Interesting, I currently place a majority of my carbs for breakfast and pre/post workout.   I'm naturally pretty Carb sensitive so I keep them low


----------



## Standard Donkey (Apr 16, 2012)

EATSCHILDREN said:


> Interesting, I currently place a majority of my carbs for breakfast and pre/post workout. I'm naturally pretty Carb sensitive so I keep them low



i used to eat a lot of carbs because i thought they were essential for muscle growth. I just got fat as fuck even though my diet was simple and extremely clean.

carbs are essentially energy right? they either go toward being stored as muscle glycogen or fat IIRC, so why would you need them post workout?

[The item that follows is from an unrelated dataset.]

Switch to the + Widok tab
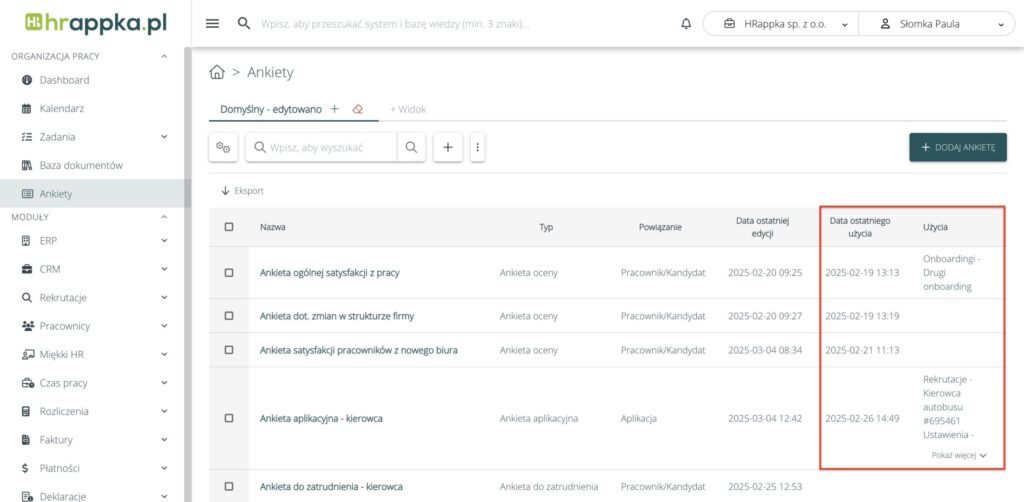 (408, 109)
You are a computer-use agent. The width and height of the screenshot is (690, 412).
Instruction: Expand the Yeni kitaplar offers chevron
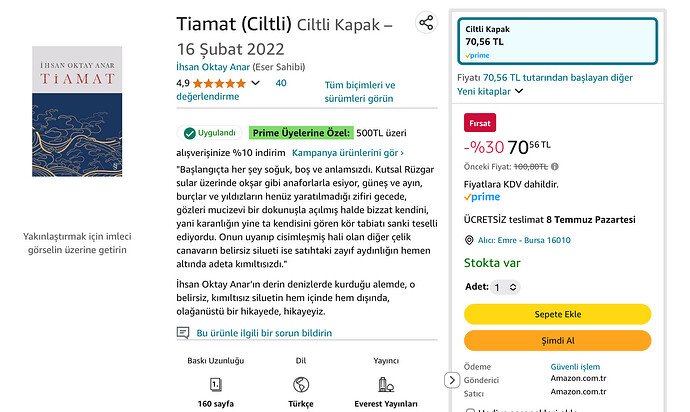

If im not mistaken, you definitely do not use up all of your preworkout carbs during your workout unless you are an endurance athelete, and if you eat carbs 1.5-2 hours pre-workout, your glycogen levels are at an optimal level for peak performance, again making the consumption of post-workout carbs unnecessary.


----------



## lee111s (Apr 16, 2012)

I like that train of thought Donkey and it does make sense.

However when I was doing lean gains intermittent fasting the premise behind that was pretty much all your food POST workout. By doing that I lost fat and gained strength. I think there's more than one way to do it, but it depends on body type.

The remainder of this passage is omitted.